### TO DO
A: In the report on the EU digital skills programme, rewrite the passage starting at "Funded by the" and ending at "for people-centred development.", swapping "closing ceremony" for "final event".
B: Extend the news report on the EU digital skills programme in Borno and Yobe, picking up after its last sentence.

### TEXT SHOWN
===============

By Our Correspondent Reportcircle News
After three years of quiet but consequential work in one of Nigeria’s most fragile regions, the European Union has drawn the curtain on a far-reaching digital skills programme that is reshaping lives, livelihoods and local capacity across Borno and Yobe States.
The initiative, deliberately targeted at women, hard-to-reach youth and persons with disabilities, was designed to confront one of the North-East’s most stubborn barriers to recovery: digital exclusion.
In communities scarred by conflict and displacement, the programme set out to narrow the digital gender gap, unlock economic opportunity and rebuild confidence through technology.
Its conclusion was formally marked on February 4, 2026, in Maiduguri, where government officials, civil society leaders, implementing partners and development stakeholders gathered to take stock of what many described as a rare example of inclusive digital transformation working in a fragile setting.
Funded by the European Union with €750,000 and implemented by ZOA International between 2023 and 2026, the programme reached deep into 30 communities across Borno and Yobe.
Rather than focusing on infrastructure alone, it combined skills training, community ownership and institutional strengthening, ensuring that technology translated into practical, everyday value.
Addressing participants at the closing ceremony, the Head of Cooperation at the EU Delegation to Nigeria and ECOWAS, Massimo De Luca, framed the project as a model for people-centred development.
“This project shows how well-targeted digital investments can deliver lasting impact by empowering communities, strengthening local institutions and supporting inclusive economic growth,” De Luca said.

===============

### DATASET SECTION
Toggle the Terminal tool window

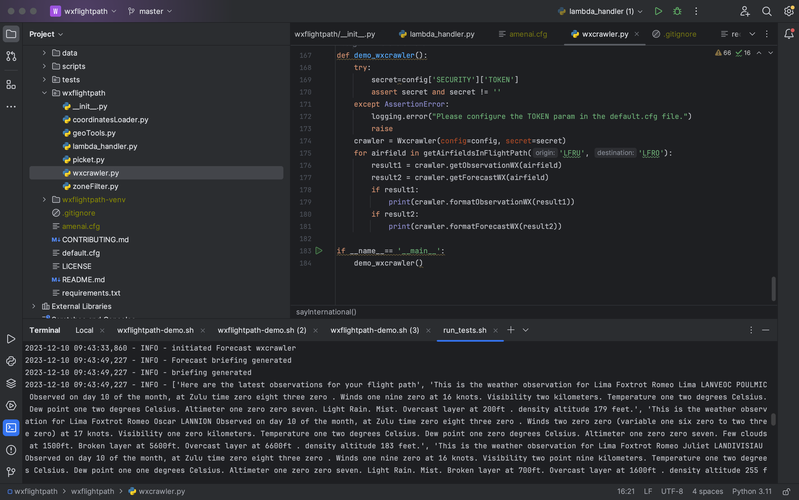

===============

### RESULTS OF THE EXERCISE
A:
Funded by the European Union with €750,000 and implemented by ZOA International between 2023 and 2026, the programme reached deep into 30 communities across Borno and Yobe.
Rather than focusing on infrastructure alone, it combined skills training, community ownership and institutional strengthening, ensuring that technology translated into practical, everyday value.
Addressing participants at the final event, the Head of Cooperation at the EU Delegation to Nigeria and ECOWAS, Massimo De Luca, framed the project as a model for people-centred development.

B:
“Through the Global Gateway strategy, the European Union is backing practical digital transformation that responds to local realities and leaves no one behind.”
He was blunt about the stakes in conflict-affected regions like the North-East.
“Digital inclusion is not a luxury; it is a necessity,” he said. “For marginalised communities, access to digital skills is essential to resilience, innovation, meaningful participation in today’s economy and long-term recovery.”
Beyond skills acquisition, De Luca stressed that the EU’s interest lies in outcomes that endure jobs created, enterprises sustained and communities able to stand on their own.
“Our focus is on ensuring that skills, infrastructure and innovation translate into real economic value,” he noted, “from viable businesses to durable local resilience.”
The numbers behind the programme underline its scale.
According to ZOA Programme Manager, Godwin Dominic, more than 18,193 people were trained over the three-year period.
Thirty-two IT hubs were established, six schools were equipped with IT services, and a Digital Literacy Working Group was formed to coordinate efforts and sustain gains long after donor funding winds down.
“These are not just statistics,” Dominic said. “They represent access, opportunity and a foundation for the future across communities that were previously left behind.”
The Borno State Government also welcomed the intervention.
Representing the State, the Executive Secretary of the Borno Information and Communication Technology Development Agency, Engr. Mohammed Kabir Wanori, said the programme aligned squarely with state development priorities and expanded opportunities for women and youth in particular.
As the final session closed in Maiduguri, the mood was less about endings than continuity.
Partners pledged to sustain the digital infrastructure, skills and local capacity built through the programme, ensuring that its impact continues to fuel inclusive economic participation and community resilience in Nigeria’s North-East.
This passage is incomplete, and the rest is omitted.